The Montserrat tarantula is usually brown with hairy legs.
STATES CHRONICLE – A clutch of over 200 Montserrat tarantula babies hatched at Cheshire’s Chester Zoo in England. The spider younglings were welcomed by the British zookeepers with high emotions as they were unsure if the mating ritual succeeded or if the babies were fully developed.
Chester Zoo is the first establishment to success in breeding the arachnid in captivity, zoo officials confirming that the scientists here have managed to break a new record.
The Monserrat tarantula, as the name suggests, is native to the island of Monserrat, one of the Caribbean Islands. However, little is known about the hairy arachnids, their habits and breeding rituals being somewhat of a mystery for scientists. Until now, of course.

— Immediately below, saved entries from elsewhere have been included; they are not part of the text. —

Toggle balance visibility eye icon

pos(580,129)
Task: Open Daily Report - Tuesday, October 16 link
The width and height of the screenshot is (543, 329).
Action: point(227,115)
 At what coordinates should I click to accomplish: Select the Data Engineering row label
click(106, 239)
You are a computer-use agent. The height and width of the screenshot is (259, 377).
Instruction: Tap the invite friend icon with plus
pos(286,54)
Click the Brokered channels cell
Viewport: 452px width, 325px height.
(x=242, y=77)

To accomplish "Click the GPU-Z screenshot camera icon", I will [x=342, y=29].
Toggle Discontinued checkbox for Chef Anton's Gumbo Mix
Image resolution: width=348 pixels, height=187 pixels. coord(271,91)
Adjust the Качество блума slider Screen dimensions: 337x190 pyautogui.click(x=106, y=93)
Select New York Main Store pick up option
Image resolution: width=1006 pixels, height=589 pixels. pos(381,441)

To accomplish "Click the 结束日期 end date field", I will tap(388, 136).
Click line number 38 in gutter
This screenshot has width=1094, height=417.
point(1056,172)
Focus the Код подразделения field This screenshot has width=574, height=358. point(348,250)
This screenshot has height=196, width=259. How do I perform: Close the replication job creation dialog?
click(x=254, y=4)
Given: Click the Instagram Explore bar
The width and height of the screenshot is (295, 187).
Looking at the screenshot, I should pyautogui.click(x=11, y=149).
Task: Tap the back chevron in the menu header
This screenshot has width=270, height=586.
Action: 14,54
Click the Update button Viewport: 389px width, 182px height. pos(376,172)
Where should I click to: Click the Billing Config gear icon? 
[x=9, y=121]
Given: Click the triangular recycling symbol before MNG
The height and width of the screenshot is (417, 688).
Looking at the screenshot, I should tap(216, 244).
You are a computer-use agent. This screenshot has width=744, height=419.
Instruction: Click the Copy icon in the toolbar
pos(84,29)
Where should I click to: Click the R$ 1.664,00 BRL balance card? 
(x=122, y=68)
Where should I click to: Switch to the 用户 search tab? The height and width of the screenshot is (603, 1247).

After carefully studying the spiders in the wild, a keeper from Chester Zoo decided to bring back a dozen of specimens for closer examination. That is how a dozen of these hairy brown crawlers ended up in a British zoo enclosure.
According to Gerardo Garcia, one of the curators in charge of the lower vertebrates department at Chester Zoo, trying to synchronize a male’s and female’s sexual maturity is a race against time.
One of the main impediments is the different lifespan of males and females. It seems that the male Montserrat tarantula survives an average of 2 years, while the female lives longer and reaches sexual maturity later in life.
Due to the small sample that Garcia brought back from the Caribbean, the mating process was nerve wreaking for the scientists. The dangerous nature of spider mating habits was an added concern for the zoo keepers that were trying to convince the specimens to reproduce.
After a couple of positive encounters, three pregnant females disappeared into the ground, leaving the researchers baffled, and making them abandon hope of ever managing to breed the Monserrat tarantula successfully in captivity.
However, after the females refused to resurface, making the zoo keepers believe that they starved themselves to death, hundreds of spider younglings started to sprout from the ground where a single female buried herself.
Now, the Chester Zoo is proudly harboring over 200 Montserrat tarantula babies, more than enough specimens for the scientists to study and discover more about the mysterious tarantula species.